What the task asks: Return each line of the records that contains the word "Describe". Case counts, so only lines with that exact capitalization qualify.

(Data items)
____

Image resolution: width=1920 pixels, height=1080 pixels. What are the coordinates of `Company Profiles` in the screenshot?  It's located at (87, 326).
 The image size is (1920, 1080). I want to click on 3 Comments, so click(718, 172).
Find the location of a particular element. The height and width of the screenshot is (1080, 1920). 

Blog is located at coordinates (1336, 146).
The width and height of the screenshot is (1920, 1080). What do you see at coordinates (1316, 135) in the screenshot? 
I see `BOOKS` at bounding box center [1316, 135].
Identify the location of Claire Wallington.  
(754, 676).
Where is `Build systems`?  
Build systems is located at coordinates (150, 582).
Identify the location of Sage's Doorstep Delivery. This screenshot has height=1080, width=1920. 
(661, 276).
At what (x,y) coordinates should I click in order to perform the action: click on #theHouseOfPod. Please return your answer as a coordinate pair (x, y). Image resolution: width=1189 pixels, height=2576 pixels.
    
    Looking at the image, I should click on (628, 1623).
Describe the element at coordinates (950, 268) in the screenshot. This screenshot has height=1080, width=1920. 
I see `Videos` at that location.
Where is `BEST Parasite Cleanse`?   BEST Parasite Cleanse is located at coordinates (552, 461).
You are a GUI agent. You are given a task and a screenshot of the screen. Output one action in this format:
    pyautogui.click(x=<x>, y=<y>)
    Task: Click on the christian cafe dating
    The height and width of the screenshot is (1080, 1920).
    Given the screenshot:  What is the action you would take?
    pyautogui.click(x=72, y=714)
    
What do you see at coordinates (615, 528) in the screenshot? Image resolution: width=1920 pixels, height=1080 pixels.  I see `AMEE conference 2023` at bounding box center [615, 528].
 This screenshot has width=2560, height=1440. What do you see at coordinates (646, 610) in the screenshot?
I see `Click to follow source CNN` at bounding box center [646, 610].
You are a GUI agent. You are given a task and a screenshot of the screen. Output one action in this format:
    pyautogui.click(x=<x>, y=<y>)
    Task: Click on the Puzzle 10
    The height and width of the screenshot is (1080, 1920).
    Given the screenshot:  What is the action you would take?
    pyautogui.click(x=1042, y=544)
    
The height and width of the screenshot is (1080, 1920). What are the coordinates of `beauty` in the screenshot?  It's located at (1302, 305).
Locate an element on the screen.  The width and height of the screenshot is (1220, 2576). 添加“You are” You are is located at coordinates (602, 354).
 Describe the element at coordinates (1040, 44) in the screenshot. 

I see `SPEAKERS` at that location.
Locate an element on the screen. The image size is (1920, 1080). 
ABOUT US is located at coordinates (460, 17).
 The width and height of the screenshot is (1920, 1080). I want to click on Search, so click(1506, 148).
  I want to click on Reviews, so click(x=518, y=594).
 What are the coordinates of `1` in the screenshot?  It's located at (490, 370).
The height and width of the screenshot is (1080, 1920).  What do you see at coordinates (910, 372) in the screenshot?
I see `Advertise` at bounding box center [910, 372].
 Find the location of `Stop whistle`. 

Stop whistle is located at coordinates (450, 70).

____

Solution to this task:
Describe the element at coordinates (950, 268) in the screenshot. This screenshot has height=1080, width=1920. 
 Describe the element at coordinates (1040, 44) in the screenshot. 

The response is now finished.